- **WHAT THIS TASK INVOLVES**: Please reproduce the whole listing without altering anything.

(DATA EXTRACT Opens)

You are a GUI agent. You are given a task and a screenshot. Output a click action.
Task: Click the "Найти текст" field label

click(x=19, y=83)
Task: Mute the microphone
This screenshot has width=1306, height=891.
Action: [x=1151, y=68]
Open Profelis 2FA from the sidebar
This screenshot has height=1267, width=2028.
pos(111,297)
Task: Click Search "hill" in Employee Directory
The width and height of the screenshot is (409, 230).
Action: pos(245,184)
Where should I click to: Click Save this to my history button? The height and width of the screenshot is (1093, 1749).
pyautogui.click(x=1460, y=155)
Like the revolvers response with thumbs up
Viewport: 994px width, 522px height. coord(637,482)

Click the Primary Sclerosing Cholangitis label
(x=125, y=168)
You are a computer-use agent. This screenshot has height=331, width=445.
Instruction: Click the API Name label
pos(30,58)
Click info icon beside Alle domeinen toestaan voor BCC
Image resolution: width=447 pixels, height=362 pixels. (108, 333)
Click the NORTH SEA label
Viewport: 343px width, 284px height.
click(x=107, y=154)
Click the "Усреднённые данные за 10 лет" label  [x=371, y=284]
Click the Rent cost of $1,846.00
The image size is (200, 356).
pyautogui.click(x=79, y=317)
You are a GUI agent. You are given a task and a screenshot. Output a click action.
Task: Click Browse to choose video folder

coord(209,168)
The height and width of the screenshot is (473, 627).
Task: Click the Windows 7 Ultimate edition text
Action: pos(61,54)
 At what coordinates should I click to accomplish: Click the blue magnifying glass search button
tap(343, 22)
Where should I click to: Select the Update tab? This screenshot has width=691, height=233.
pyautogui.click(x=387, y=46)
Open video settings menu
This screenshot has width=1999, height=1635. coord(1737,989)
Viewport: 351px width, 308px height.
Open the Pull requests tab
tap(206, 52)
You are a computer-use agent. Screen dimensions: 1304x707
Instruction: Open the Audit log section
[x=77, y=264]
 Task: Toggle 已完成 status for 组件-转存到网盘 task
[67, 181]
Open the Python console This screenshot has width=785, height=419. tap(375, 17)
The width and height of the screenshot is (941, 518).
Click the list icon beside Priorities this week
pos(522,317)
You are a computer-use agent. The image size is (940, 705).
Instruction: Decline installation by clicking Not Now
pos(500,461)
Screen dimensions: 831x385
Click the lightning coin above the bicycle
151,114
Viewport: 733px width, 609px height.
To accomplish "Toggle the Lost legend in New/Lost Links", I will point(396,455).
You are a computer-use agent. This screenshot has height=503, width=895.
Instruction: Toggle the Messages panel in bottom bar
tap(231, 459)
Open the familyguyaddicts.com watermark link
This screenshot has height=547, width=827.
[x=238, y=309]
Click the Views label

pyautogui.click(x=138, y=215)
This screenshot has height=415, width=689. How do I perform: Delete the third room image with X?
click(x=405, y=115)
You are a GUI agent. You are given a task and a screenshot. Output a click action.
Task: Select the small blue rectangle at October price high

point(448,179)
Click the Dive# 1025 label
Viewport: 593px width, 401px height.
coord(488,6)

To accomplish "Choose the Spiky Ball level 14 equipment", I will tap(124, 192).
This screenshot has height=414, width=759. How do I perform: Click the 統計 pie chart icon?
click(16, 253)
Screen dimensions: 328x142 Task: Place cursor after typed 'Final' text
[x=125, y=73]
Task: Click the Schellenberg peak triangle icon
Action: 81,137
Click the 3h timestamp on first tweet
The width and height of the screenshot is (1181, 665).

(DATA EXTRACT Closes)

- **SOLVED PROBLEM**:
You are a GUI agent. You are given a task and a screenshot. Output a click action.
Task: Click the "Найти текст" field label

click(x=19, y=83)
Task: Mute the microphone
This screenshot has width=1306, height=891.
Action: [x=1151, y=68]
Open Profelis 2FA from the sidebar
This screenshot has height=1267, width=2028.
pos(111,297)
Task: Click Search "hill" in Employee Directory
The width and height of the screenshot is (409, 230).
Action: pos(245,184)
Where should I click to: Click Save this to my history button? The height and width of the screenshot is (1093, 1749).
pyautogui.click(x=1460, y=155)
Like the revolvers response with thumbs up
Viewport: 994px width, 522px height. coord(637,482)

Click the Primary Sclerosing Cholangitis label
(x=125, y=168)
You are a computer-use agent. This screenshot has height=331, width=445.
Instruction: Click the API Name label
pos(30,58)
Click info icon beside Alle domeinen toestaan voor BCC
Image resolution: width=447 pixels, height=362 pixels. (108, 333)
Click the NORTH SEA label
Viewport: 343px width, 284px height.
click(x=107, y=154)
Click the "Усреднённые данные за 10 лет" label  [x=371, y=284]
Click the Rent cost of $1,846.00
The image size is (200, 356).
pyautogui.click(x=79, y=317)
You are a GUI agent. You are given a task and a screenshot. Output a click action.
Task: Click Browse to choose video folder

coord(209,168)
The height and width of the screenshot is (473, 627).
Task: Click the Windows 7 Ultimate edition text
Action: pos(61,54)
 At what coordinates should I click to accomplish: Click the blue magnifying glass search button
tap(343, 22)
Where should I click to: Select the Update tab? This screenshot has width=691, height=233.
pyautogui.click(x=387, y=46)
Open video settings menu
This screenshot has width=1999, height=1635. coord(1737,989)
Viewport: 351px width, 308px height.
Open the Pull requests tab
tap(206, 52)
You are a computer-use agent. Screen dimensions: 1304x707
Instruction: Open the Audit log section
[x=77, y=264]
 Task: Toggle 已完成 status for 组件-转存到网盘 task
[67, 181]
Open the Python console This screenshot has width=785, height=419. tap(375, 17)
The width and height of the screenshot is (941, 518).
Click the list icon beside Priorities this week
pos(522,317)
You are a computer-use agent. The image size is (940, 705).
Instruction: Decline installation by clicking Not Now
pos(500,461)
Screen dimensions: 831x385
Click the lightning coin above the bicycle
151,114
Viewport: 733px width, 609px height.
To accomplish "Toggle the Lost legend in New/Lost Links", I will point(396,455).
You are a computer-use agent. This screenshot has height=503, width=895.
Instruction: Toggle the Messages panel in bottom bar
tap(231, 459)
Open the familyguyaddicts.com watermark link
This screenshot has height=547, width=827.
[x=238, y=309]
Click the Views label

pyautogui.click(x=138, y=215)
This screenshot has height=415, width=689. How do I perform: Delete the third room image with X?
click(x=405, y=115)
You are a GUI agent. You are given a task and a screenshot. Output a click action.
Task: Select the small blue rectangle at October price high

point(448,179)
Click the Dive# 1025 label
Viewport: 593px width, 401px height.
coord(488,6)

To accomplish "Choose the Spiky Ball level 14 equipment", I will tap(124, 192).
This screenshot has height=414, width=759. How do I perform: Click the 統計 pie chart icon?
click(16, 253)
Screen dimensions: 328x142 Task: Place cursor after typed 'Final' text
[x=125, y=73]
Task: Click the Schellenberg peak triangle icon
Action: 81,137
Click the 3h timestamp on first tweet
The width and height of the screenshot is (1181, 665).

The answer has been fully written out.